I made a rule; that the first (coherent) book I could find for threepence (i.e. one and a quarter pence) would serve.
Austin’s the furniture repository stood (until it closed in 1995) on Peckham Rye where Blake saw his first angels and along which Van Gogh had probably walked on his way to Lewisham. At this propitious place, on a routine Saturday morning shopping expedition, I found, for exactly threepence, a copy of A Human Document by W.H. Mallock, published in 1892 as a popular reprint of a successful three-decker. It was already in its seventh thousand at the time of the copy I acquired and cost originally three and sixpence. I had never heard of W.H. Mallock and it was fortunate for me that his stock had depreciated at the rate of a halfpenny a year to reach the requisite level. I have since amassed an almost complete collection of his works and have found out much about him. He does not seem a very agreeable person: withdrawn and humourless (as photographs of him seem to confirm) he emerges from his works as a snob and a racist (there are some extremely distasteful anti-semitic passages in A Human Document itself).

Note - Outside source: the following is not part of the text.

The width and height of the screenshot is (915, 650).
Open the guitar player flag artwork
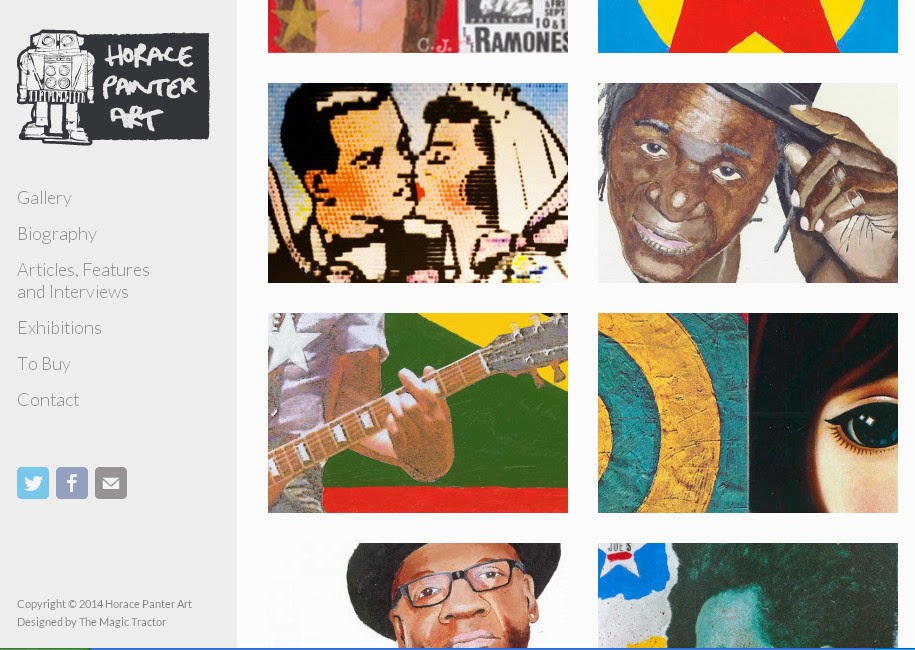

However for what were to become my purposes, his book is a feast. I have never come across its equal in later and more conscious searchings. Its vocabulary is rich and lush and its range of reference and allusion large. I have so far extracted from it over one thousand texts, and have yet to find a situation, statement or thought which its words cannot be adapted to cover.

(from the Introduction, on the official Humument website)

I'll say. Over the years, Tom has settled on a signature style of overpainting the pages of A Human Document, which isolates and links words (and parts of words) by following those wiggly typographic secret passages known to compositors as "rivers". This technique is both instantly recognizable and incredibly expressive; pages worked this way can become simultaneously yearningly sad, laugh-out-loud funny, and deeply filthy. In fact, those are the keynote tones of A Humument.

I have very recently got my hands on an iPad 2, and immediately downloaded the Humument app.  Well, of course!  It is simply amazingly, breathtakingly beautiful to look at, with that remarkable Apple screen resolution and those vibrant colours bringing out the true essence of the work, like pretty pebbles still wet from the sea.  Much as I love the books (I own as many editions in as many versions as I can find or afford) I have to say I think the app is actually better than the printed versions.  There is also a tongue-in-cheek "oracle" function which may, for all I know, give the I-Ching a run for its money.  And it only costs £4.99 -- ludicrous!

Bill Toge, the Humument's shapeless
 lump of a protagonist

N.B. If anyone has a little bit more money than £4.99 to invest, Tom Phillips sells signed, limited run Humument prints at very reasonable prices at his online gallery, and you can also get them at even more reasonable prices at the Shandy Hall online shop of the Laurence Sterne Trust, which is well worth your support (you have read Tristram Shandy, haven't you?).